Türk mutfağının yıldız şefi Vedat Başaran, bu kadar damak tadı yazarını bir arada bulunca yine muhteşem bir mönü hazırlamış. Tam 33 çeşit barındıran mönü, klasik rakı mezelerinin fazla modern kaçmayan ama yine de yenilikçi yorumlarından oluşuyordu.
Beylerbeyi gibi üç kez distile edilmiş bir rakı olan Kara Efe’nin Mövenpick Azzur’da bir ay önce yapılan tanıtım yemeğinde Maximilian’ın hazırladığı meze mönüsü ise çok daha deneyseldi.

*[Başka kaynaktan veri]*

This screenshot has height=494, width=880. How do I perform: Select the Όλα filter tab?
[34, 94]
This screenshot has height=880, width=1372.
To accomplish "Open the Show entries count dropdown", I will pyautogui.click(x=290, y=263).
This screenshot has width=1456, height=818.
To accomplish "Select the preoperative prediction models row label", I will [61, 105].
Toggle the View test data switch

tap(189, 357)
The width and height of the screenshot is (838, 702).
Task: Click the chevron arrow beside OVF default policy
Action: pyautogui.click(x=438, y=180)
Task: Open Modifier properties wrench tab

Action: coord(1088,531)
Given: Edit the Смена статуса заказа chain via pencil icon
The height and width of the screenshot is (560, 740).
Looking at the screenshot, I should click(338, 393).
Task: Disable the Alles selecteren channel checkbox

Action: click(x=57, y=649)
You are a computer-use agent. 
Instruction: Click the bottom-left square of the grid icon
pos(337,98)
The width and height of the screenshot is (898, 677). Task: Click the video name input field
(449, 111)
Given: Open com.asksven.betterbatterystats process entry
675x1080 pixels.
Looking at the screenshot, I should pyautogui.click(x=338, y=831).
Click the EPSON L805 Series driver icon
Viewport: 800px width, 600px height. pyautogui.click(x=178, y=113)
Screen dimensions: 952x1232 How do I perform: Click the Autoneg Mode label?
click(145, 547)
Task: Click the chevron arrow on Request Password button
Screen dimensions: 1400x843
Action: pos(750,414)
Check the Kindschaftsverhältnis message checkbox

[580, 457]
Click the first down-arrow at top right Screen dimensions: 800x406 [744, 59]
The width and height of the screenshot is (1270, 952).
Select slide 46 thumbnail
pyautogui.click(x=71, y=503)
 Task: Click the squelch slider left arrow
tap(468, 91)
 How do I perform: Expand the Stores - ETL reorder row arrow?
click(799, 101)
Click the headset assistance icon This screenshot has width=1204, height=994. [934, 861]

Üç kez distile edilmiş iki rakıyı anlatırken, iki farklı mönüye değinmem boşuna değil. Kara Efe ve Beylerbeyi hariç piyasadaki tüm rakılar iki kez distile edilmiş markalar. Distile içkilerde, distilasyon sayısının kalite üzerinden çok önemli bir etkisi var. Bir içki ne kadar çok sayıda distile edilirse, içindeki yabancı maddeler ve kötü alkolden o denli arınmış oluyor. Bu da içkiye hem lezzet, hem saflık, hem klas katıyor. Ancak distilasyon sayısı artıkça, içkinin maliyeti de artıyor tabii ki.
Kara Efe, rafine içimiyle pekçok modern yemeğe eşlik edebilecek nitelikte.
Beylerbeyi’nin ise daha klasik bir içimi var. Tadım sırasında Teoman Hünal’la ortak vardığımız kanı, Yeni Rakı ekolüne yakın bir tada sahip olmasıydı. Bu özelliğiyle, daha kaliteli bir rakı arayan ama Yeni Rakı’dan da vazgeçemeyen klasik rakı severlere hitap edeceği kesin.
Beylerbeyi rakısının bir ikinci önemli özelliği ise üç kez distile edilmiş olmasına rağmen, iki kez distile edilmiş rakılarla aynı fiyattan piyasaya sunulmuş olması.